▸ Problem statement:
Copy the listing below line for line, leaving out the pictures.
======== Entries
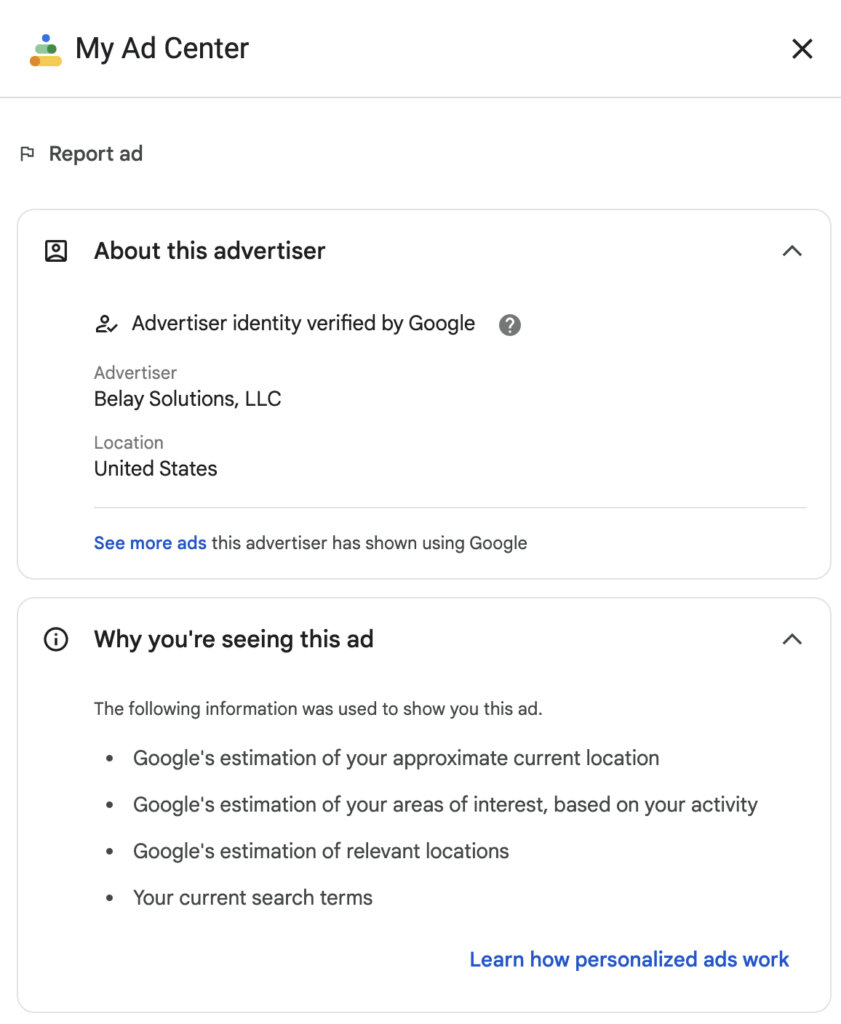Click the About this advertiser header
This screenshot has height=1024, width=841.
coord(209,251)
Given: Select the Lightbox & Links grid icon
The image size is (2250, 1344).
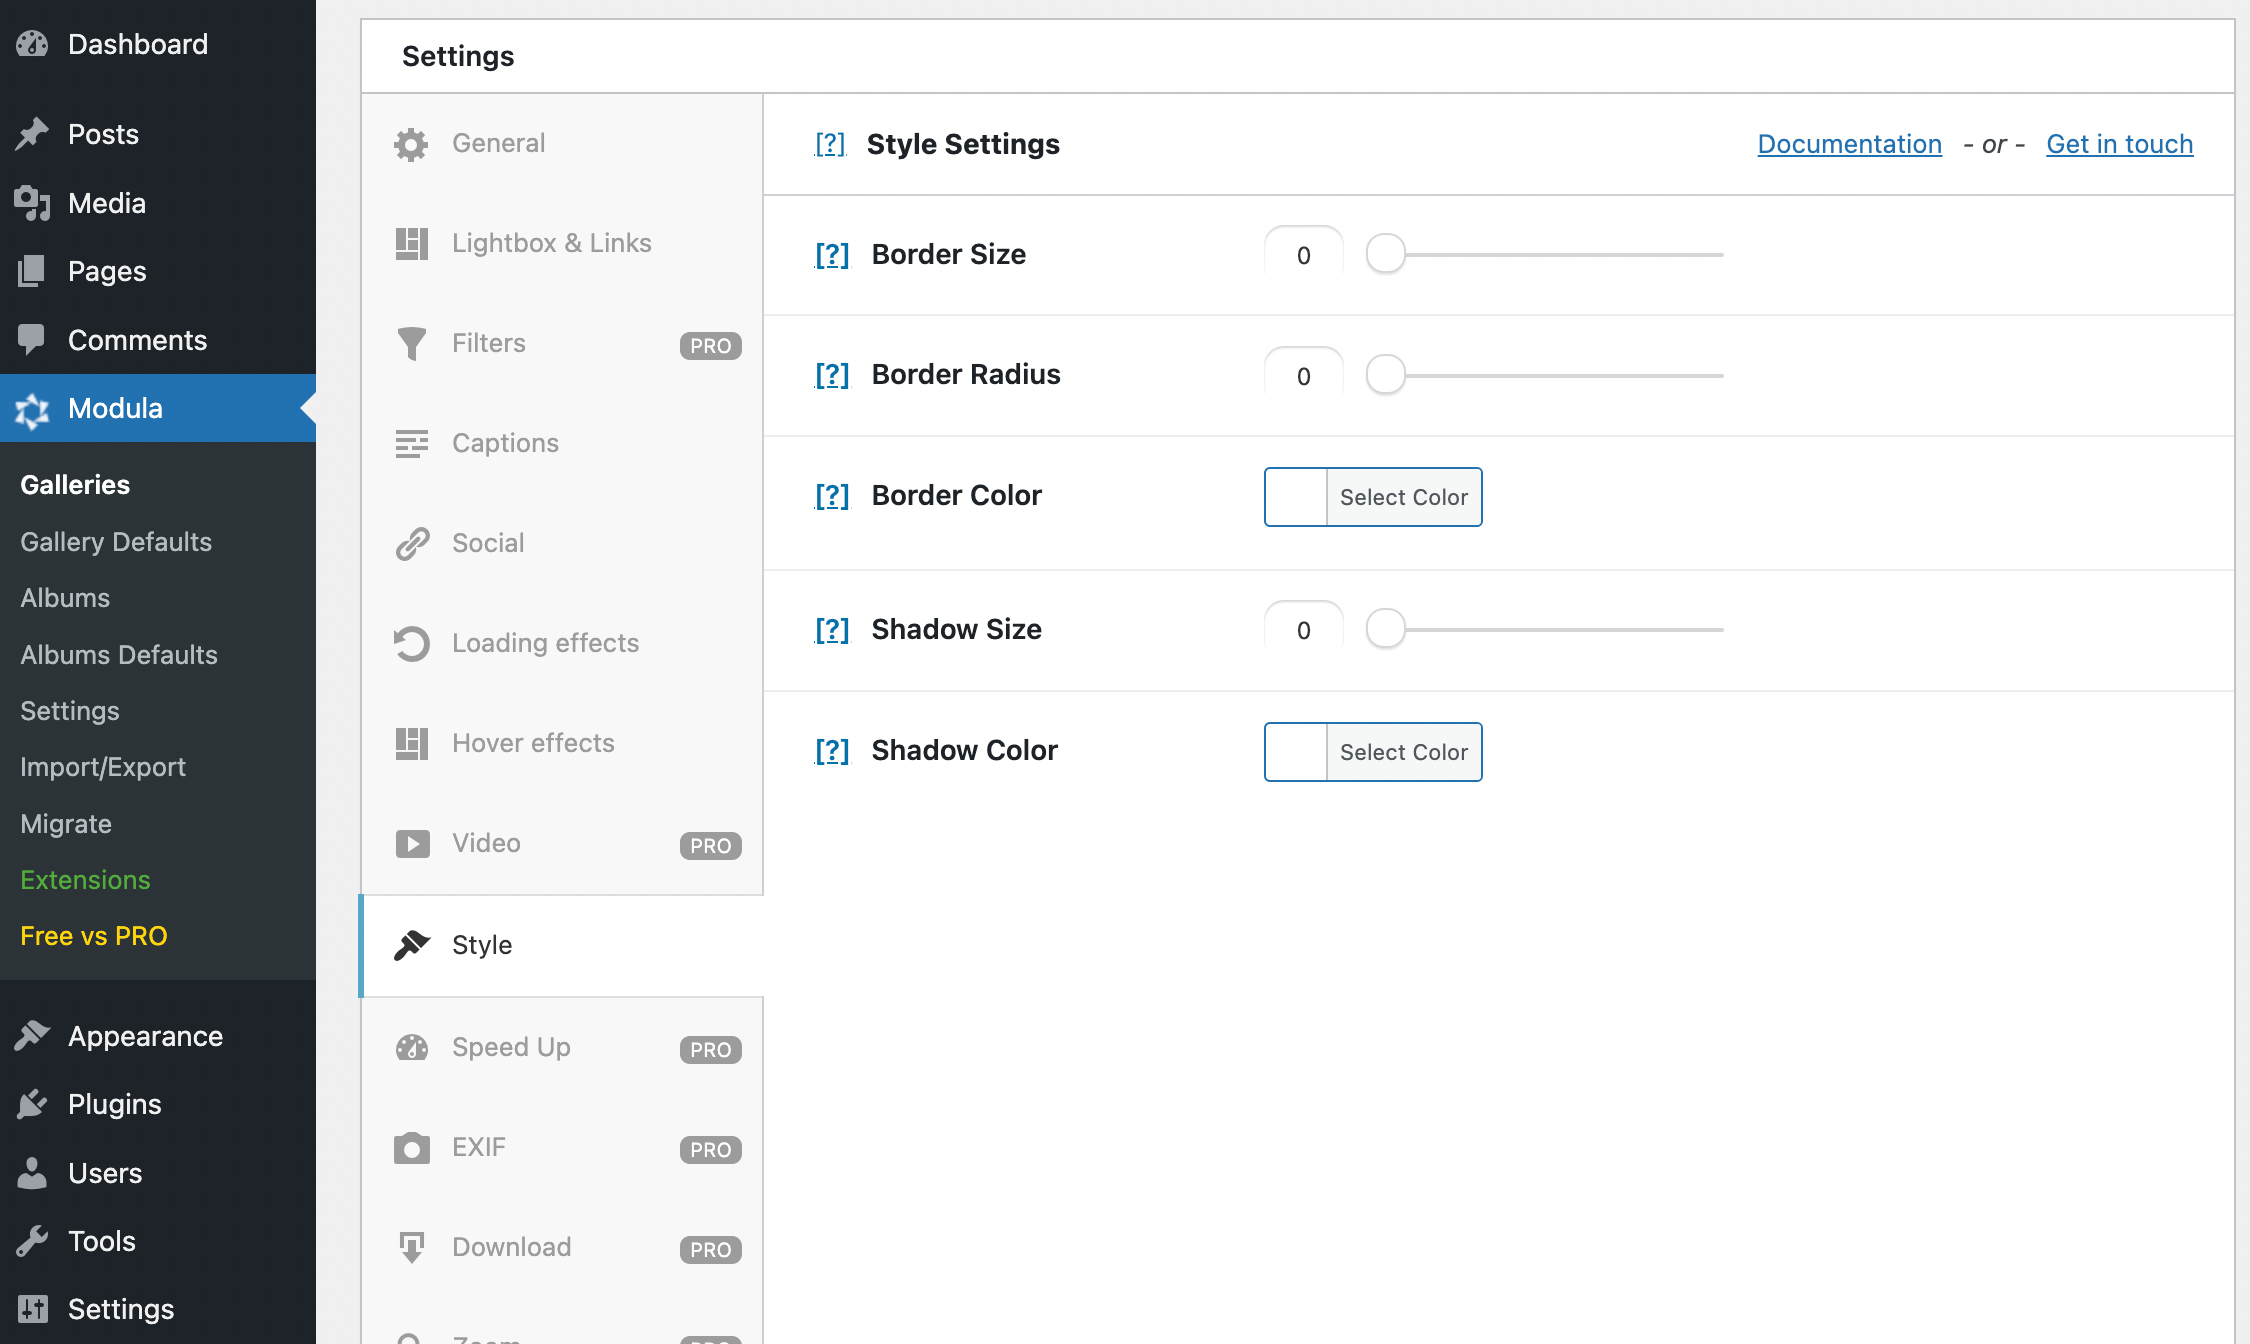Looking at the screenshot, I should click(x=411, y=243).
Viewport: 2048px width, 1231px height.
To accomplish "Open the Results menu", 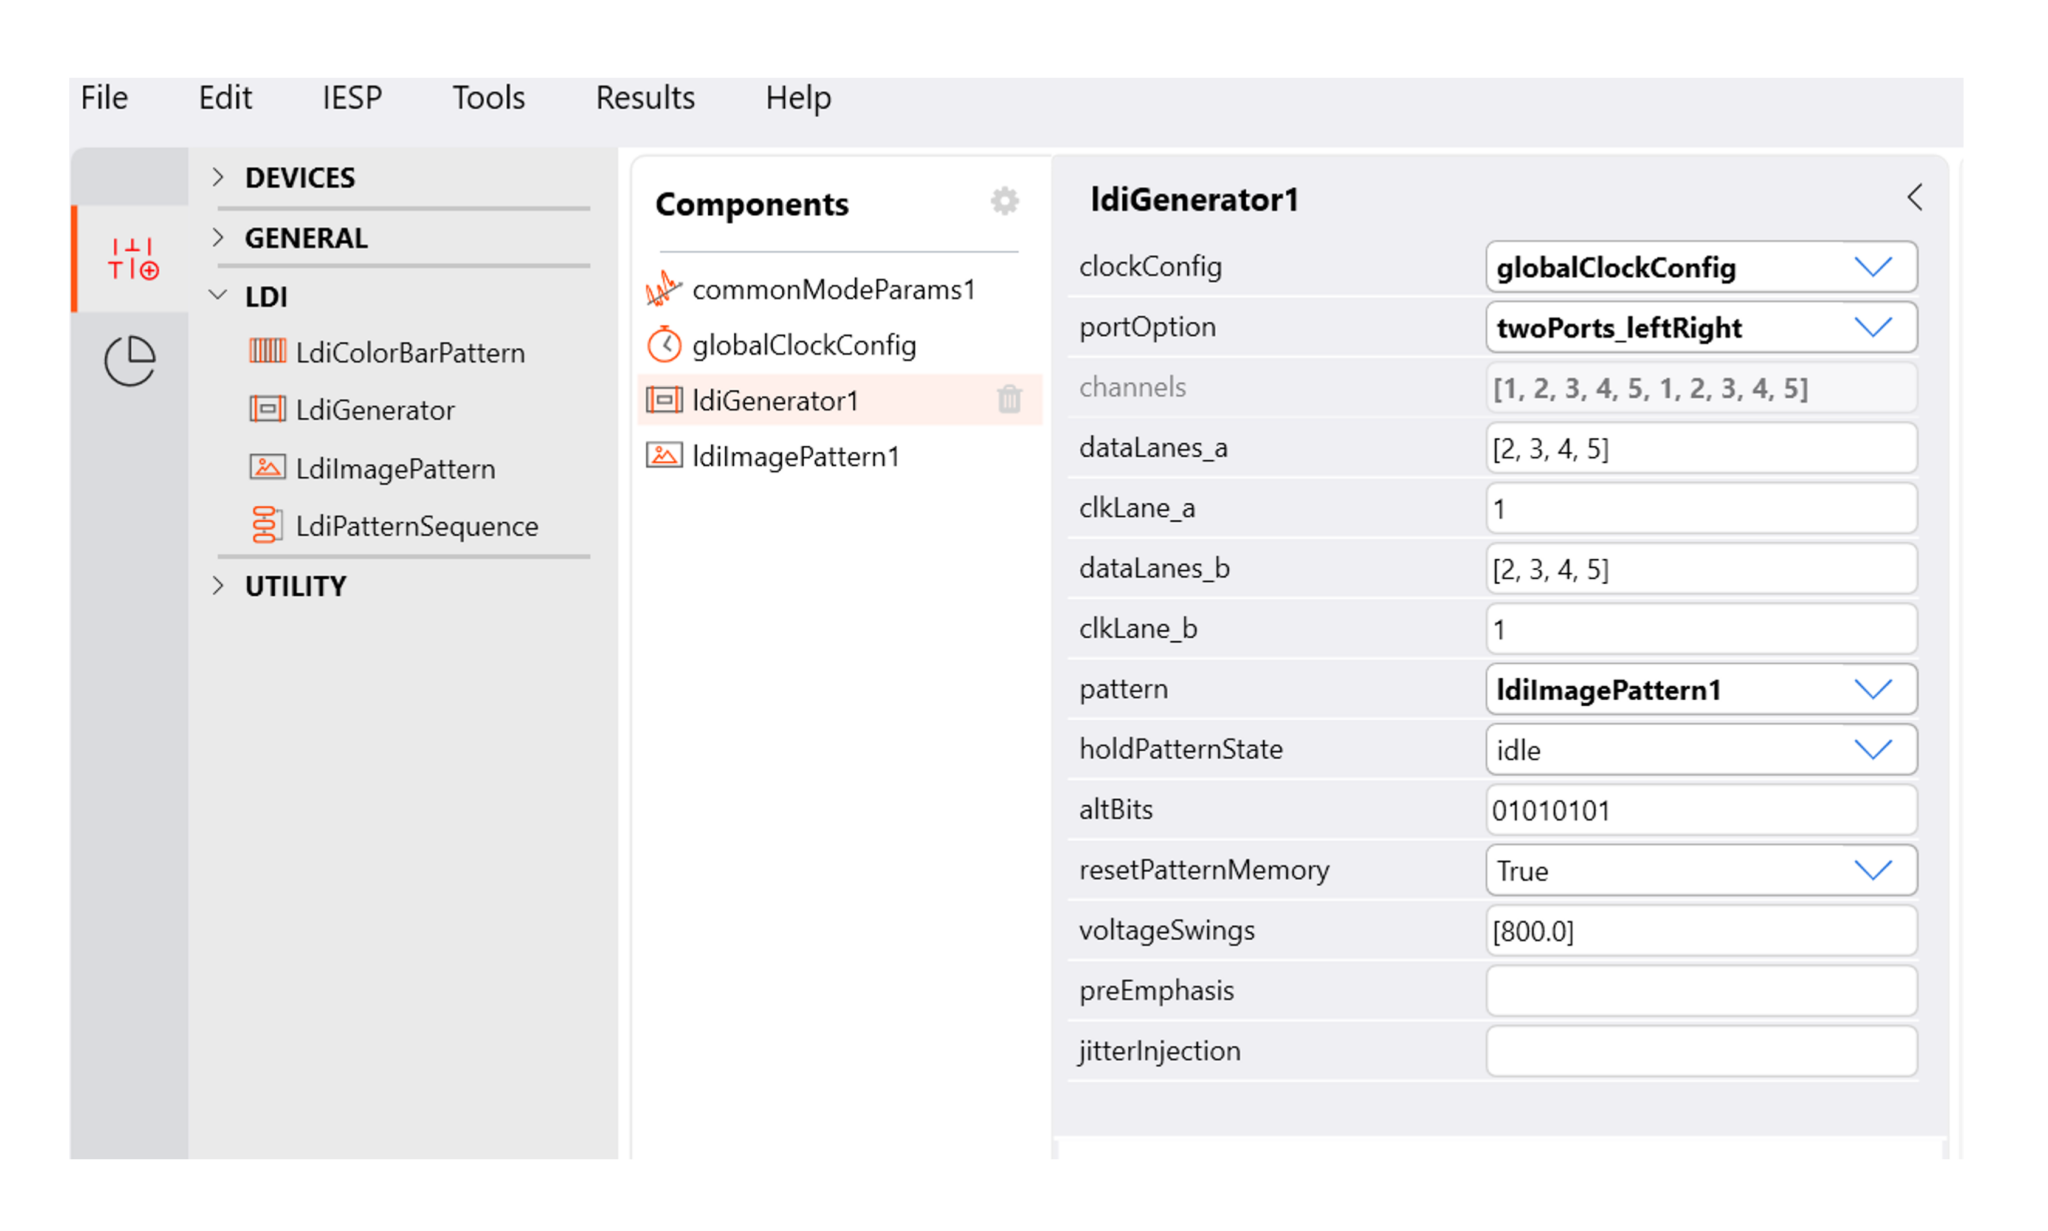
================
▸ Reply to the exercise:
Click the About this advertiser header
This screenshot has height=1024, width=841.
coord(209,251)
Given: Select the Lightbox & Links grid icon
The image size is (2250, 1344).
Looking at the screenshot, I should click(x=411, y=243).
Viewport: 2048px width, 1231px height.
To accomplish "Open the Results menu", 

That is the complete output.